Climate Change and its impacts on local communities
Researchers at the University College Cork and Queens University Belfast are working closely with communities that have experienced extreme weather conditions and defining how their vision for Ireland in 2050. Despite a significant rise in climate awareness, there are still uncertainties in many communities concerning what actions should be taken to really tackle emissions and how towns and villages within Ireland can effectively adapt to the impacts of climate change.
The collaborative project ‘Imagining 2050: engaging, envisioning and co-producing pathways to low carbon resilient Ireland’ is focused on defining national issues and exploring how local communities and create a sustainable and socially inclusive future. Researchers are highlighting the combination of social and scientific knowledge, emphasising the connection between the local community experience with scientific knowledge.
Project researchers explain that many climate-related challenges are predominantly social and often the biggest challenge is defining the connection between the impact of climate change and its effect on people living and working in their community.

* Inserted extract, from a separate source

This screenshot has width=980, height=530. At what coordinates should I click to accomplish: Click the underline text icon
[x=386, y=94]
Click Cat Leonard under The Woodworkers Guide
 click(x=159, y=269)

The report included a series of workshops in two communities in Co Cork and Co Westmeath, two areas that have been severely affected by recent flooding events. Brian O Gallachoir, the co-leader of the project and director of MaREI explains that the main purpose of the report is to define new techniques for climate dialogue in communities. O Gallachoir states that the study has involved the collaboration of energy engineering professionals with skills in low carbon technology, environmental scientists with a core understanding of adapting to climate change and sociology experts who are skilled in how to engage communities in this transition stage. O Gallachoir emphasises how critical it is to have a diverse range of skill sets and ensuring every discipline is working together.

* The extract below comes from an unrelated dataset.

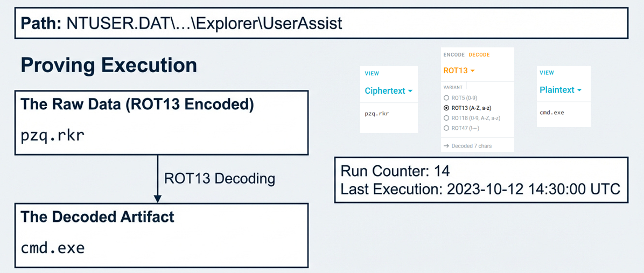Open the ROT13 cipher dropdown

pos(459,71)

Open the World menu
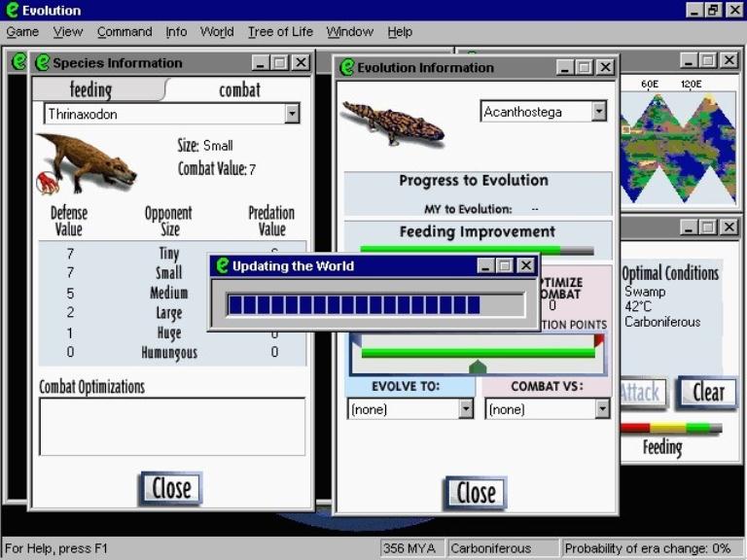(217, 32)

The recent studies indicated that many people felt uncertain and unsure of the future when asked about climate change. Researchers have highlighted that ‘uncertainty’ is a limiting factor of climate change for many people and should be seen as a focus area to define what people understand and ensure communities know what they can do on a local level.
Communities were asked to think about how climate change may affect different types of people, whether this is by age or industry and then consider how their town or village could adapt to mitigate the challenges of climate change. For one community, mobility was proven to be a key issue and people were uncertain how to tackle car dependency levels. However, people were aware of the benefits of reducing car dependency and how working together as a community could improve this. The focused study created a future scenario involving a ban of cars entering the city centre, rise in cycle routes, regenerating the market square as a food market rather than being used as an existing car park.
What the study has clearly proven is climate change does create a level of uncertainty and stress in society, yet it can lead to many social benefits if a stable health sector becomes part of the strategy. What people are focused on for the future is defining the best ways to manage the uncertainties related to climate change. Researchers have said that by working with local communities they have gained a deeper understanding of the issues people are facing and the capacity to create a more stable community.
All the results and findings from the report will be forwarded to the Government as a series of policy briefs and industry workshops.